Why It Works: You have a family background and interest in medicine. You have worked in communications and would like to eventually manage a communications operation in a hospital. Those facts should reassure the interviewer that you are a good fit for the job since you'd be in a position to move up the ladder. Interviewers are often interested where candidates see themselves 5 years from now and this answer would work for that question.
I've always loved sales and thrived on the excitement of landing new clients and competing with my peers. Your position is attractive since it would provide the opportunity for me to enhance relationships with current major clients while also pursuing new customers. I want to stay in sales for the foreseeable future. My goal will be to become one of the leading account managers on your staff, recognized as a product expert with a strong track record for satisfying customers.
Why It Works: Since you're committed to sales as a career, the interviewer can see that your goals for the future are compatible with the job.
As you can see from my background, I've spent the past three years since graduate school as an HR generalist. During this time, I've enjoyed my work in recruiting and am looking to specialize in the employment arena with a company like yours, which has a large recruitment operation. Ultimately, maybe 3 - 5 years down the road, I'd love to direct a recruiting operation at a major company, if I could keep my hands in some of the activities I enjoy, like interviewing candidates.
Why It Works: Since you're newly out of graduate school, you're still mapping out your career plans. You have reassured the interviewer that you'd stay with the job for 3-5 years, although you've also stated what you want in your next job.
Tips for Giving the Best Answer
Advance planning: Before you go to an interview, be aware that the interviewer is likely to ask you about your career plans and aspirations. Plan your answer to that question or some variation of that question. If you don’t know, talk about where your strengths lie in your job skills.
Reassure the interviewer: The interviewer doesn’t want to invest the company’s time and resources in you if your career goals are simply to stay in this job for a short-time and then move on. You should reassure the interviewer that this job means something to you and that you intend to devote yourself to it.
Competition: Chances are, you aren’t the only one interviewing for this job. Competition is steep in the job market. Before your interview, decide on a personal, unique characteristic which you feel aligns with your possible career path. Emphasizes this to the interviewer and it just might give you an edge on other candidates.
What Not to Say
Avoid specifics: The interview is not the time to inquire about salary, job location, or other very specific information. You're interviewing for a position. Keep the discussion about the job unless the interviewer makes it about something else.

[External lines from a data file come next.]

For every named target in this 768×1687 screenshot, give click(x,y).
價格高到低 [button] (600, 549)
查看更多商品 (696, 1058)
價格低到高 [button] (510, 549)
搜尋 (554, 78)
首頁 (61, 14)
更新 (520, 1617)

Don’t discuss personal issues: Don’t make your job interview about personal issues. For example, don’t say something like: “I’d like to relocate to Minnesota where my daughter’s gymnastics coach lives.” Don’t mention caring for your elderly parents or your own health issues.
Don’t say you don’t have any weaknesses: You’re human. Everyone has weaknesses. Don’t be afraid to talk about a weakness or two in your professional life. It’s not going to cost you the job.
Possible Follow-up Questions
- State your career plans and aspirations concisely.
- Be honest if you plan to move on but emphasize you will stay for some time.
- Find out all you can about the company in advance.
- Don’t bring personal issues into the interview.